Required action:
Can you duplicate the stretch of the positional encoding thread from "In the paper" through "sinusoidal positional encoding?"?

2

I'm trying to read and understand the paper Attention is all you need and in it, they used positional encoding with sin for even indices and cos for odd indices.

In the paper (Section 3.5), they mentioned

Since our model contains no recurrence and no convolution, in order for the model to make use of the order of the sequence, we must inject some information about the relative or absolute position of the tokens in the sequence. To this end, we add "positional encodings" to the input embeddings at the bottoms of the encoder and decoder stacks.

My question is that if there is no recurrence, why not use One Hot Encoding. What is the advantage of using a sinusoidal positional encoding?

3 Answers3

5

You are mixing two different concepts in the same question:

  • One hot encoding: approach to encode $n$ discrete tokens by having an $n$-dimensional vectors with all 0's except one 1. This can be used to encode the tokens them selves in networks with discrete inputs, but only if $n$ is not very large, as the amount of memory needed is very large. Transformers (and most other NLP neural models) use embeddings, not one-hot encoding. With embeddings, you have a table with $n$ entries, each of them being a vector of dimensionality $e$. In order to represent token $k$, you select the $k$th entry in the embedding table. The embeddings are trained with the rest of the network in the task.
  • Positional encoding: in recurrent networks like LSTMs and GRUs, the network processes the input sequentially, token after token. The hidden state at position $t+1$ depends on the hidden state from position $t$. This way, the network has a means to identify the relative positions of each token by accumulating information. However, in the Transformer, there is no built-in notion of the sequence of tokens. Positional encodings are the way to solve this issue: you keep a separate embedding table with vectors. Instead of using the token to index the table, you use the position of the token. This way, the positional embedding table is much smaller than the token embedding table, normally containing a few hundred entries. For each token in the sequence, the input to the first attention layer is computed by adding up the token embedding entry and the positional embedding entry. Positional embeddings can either be trained with the rest of the network (just like token embeddings) or pre-computed by the sinusoidal formula from (Vaswani et al., 2017); having pre-computed positional embeddings leads to less trainable parameters with no loss in the resulting quality.

(Recorded data)

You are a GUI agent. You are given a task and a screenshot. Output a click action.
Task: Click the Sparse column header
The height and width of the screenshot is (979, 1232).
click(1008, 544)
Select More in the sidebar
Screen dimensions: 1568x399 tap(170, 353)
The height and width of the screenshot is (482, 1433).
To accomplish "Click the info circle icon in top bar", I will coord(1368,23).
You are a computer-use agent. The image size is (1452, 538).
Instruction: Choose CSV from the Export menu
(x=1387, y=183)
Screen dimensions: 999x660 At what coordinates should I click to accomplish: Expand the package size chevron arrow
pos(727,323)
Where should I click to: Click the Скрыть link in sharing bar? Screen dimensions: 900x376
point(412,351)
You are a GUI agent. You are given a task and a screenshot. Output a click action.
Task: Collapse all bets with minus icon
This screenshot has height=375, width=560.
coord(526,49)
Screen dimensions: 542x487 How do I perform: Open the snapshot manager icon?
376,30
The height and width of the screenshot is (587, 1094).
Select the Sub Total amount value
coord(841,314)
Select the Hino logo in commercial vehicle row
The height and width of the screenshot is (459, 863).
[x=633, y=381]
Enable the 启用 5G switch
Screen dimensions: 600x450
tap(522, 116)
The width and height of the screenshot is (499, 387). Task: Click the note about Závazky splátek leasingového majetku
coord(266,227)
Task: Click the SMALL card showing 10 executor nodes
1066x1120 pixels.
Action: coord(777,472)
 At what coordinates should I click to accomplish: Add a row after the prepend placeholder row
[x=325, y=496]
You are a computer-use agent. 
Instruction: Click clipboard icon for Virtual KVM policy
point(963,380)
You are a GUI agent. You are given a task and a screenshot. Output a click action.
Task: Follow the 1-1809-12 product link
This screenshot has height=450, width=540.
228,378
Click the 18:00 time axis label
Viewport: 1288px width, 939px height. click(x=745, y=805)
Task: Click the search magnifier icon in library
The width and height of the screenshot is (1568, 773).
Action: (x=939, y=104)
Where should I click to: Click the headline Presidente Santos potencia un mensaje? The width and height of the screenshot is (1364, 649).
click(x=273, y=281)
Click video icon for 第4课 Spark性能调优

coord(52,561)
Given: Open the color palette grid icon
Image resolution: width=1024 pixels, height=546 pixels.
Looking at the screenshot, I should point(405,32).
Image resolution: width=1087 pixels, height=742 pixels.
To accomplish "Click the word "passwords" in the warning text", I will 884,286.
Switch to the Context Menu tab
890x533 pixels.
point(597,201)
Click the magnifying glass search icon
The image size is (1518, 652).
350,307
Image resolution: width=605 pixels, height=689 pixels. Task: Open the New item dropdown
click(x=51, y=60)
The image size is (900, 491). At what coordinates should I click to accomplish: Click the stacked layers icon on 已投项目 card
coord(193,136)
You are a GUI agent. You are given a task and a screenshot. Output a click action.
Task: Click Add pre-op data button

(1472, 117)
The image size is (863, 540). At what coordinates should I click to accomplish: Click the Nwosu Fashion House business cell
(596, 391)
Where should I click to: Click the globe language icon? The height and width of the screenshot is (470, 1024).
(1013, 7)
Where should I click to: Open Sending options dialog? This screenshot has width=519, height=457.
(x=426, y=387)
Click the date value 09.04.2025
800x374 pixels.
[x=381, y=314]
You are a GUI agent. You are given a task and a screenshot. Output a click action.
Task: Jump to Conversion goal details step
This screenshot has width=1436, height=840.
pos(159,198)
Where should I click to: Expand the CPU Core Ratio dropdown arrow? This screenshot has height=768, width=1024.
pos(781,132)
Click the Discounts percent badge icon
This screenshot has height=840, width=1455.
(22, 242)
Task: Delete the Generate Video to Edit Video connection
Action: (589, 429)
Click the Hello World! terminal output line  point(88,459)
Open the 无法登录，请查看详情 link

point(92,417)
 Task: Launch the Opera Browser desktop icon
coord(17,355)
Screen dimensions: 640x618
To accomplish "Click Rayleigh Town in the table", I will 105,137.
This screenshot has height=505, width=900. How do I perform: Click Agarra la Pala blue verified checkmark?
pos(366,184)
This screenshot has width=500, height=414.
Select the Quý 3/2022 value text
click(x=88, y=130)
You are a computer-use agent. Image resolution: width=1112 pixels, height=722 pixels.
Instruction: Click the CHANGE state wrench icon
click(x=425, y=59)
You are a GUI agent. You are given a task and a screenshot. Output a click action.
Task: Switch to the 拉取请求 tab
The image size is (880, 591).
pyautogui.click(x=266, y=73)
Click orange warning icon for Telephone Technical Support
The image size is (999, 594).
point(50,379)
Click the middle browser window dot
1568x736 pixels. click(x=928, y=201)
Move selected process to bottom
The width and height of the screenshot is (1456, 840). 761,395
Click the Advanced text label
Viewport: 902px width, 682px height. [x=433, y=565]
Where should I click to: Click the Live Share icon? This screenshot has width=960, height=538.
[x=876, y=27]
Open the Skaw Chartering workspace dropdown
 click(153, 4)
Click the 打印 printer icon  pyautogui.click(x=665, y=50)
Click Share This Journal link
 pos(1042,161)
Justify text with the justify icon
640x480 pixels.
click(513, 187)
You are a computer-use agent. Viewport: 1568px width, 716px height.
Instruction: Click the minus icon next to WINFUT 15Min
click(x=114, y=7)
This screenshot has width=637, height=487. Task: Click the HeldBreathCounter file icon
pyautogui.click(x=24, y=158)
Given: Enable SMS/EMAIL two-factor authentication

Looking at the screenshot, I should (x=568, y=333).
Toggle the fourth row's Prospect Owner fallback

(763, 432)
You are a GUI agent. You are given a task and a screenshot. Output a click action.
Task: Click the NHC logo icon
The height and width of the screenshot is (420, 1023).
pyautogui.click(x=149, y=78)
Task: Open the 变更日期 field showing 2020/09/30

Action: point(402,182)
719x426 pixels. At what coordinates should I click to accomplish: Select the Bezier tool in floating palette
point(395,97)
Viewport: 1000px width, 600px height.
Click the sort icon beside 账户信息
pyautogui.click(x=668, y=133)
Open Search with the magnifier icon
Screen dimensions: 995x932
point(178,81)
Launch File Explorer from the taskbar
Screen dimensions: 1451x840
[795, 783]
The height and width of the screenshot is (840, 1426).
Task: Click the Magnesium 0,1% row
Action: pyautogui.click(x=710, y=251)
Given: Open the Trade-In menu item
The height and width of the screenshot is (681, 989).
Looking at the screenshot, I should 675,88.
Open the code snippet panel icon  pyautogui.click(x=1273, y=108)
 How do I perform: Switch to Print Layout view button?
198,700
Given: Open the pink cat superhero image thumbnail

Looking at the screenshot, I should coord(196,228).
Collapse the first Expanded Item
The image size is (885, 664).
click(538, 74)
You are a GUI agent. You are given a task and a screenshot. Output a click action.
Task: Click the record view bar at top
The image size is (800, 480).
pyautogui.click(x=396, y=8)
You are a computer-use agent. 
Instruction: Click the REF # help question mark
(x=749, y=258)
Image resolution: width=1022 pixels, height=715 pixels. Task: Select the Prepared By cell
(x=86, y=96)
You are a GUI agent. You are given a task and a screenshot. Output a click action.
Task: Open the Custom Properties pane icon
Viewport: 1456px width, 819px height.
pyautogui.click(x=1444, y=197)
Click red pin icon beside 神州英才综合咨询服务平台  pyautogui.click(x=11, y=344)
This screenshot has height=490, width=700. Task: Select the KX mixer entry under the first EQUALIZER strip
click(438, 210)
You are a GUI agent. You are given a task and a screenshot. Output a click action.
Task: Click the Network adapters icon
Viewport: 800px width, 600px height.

Answer box:
In the paper (Section 3.5), they mentioned

Since our model contains no recurrence and no convolution, in order for the model to make use of the order of the sequence, we must inject some information about the relative or absolute position of the tokens in the sequence. To this end, we add "positional encodings" to the input embeddings at the bottoms of the encoder and decoder stacks.

My question is that if there is no recurrence, why not use One Hot Encoding. What is the advantage of using a sinusoidal positional encoding?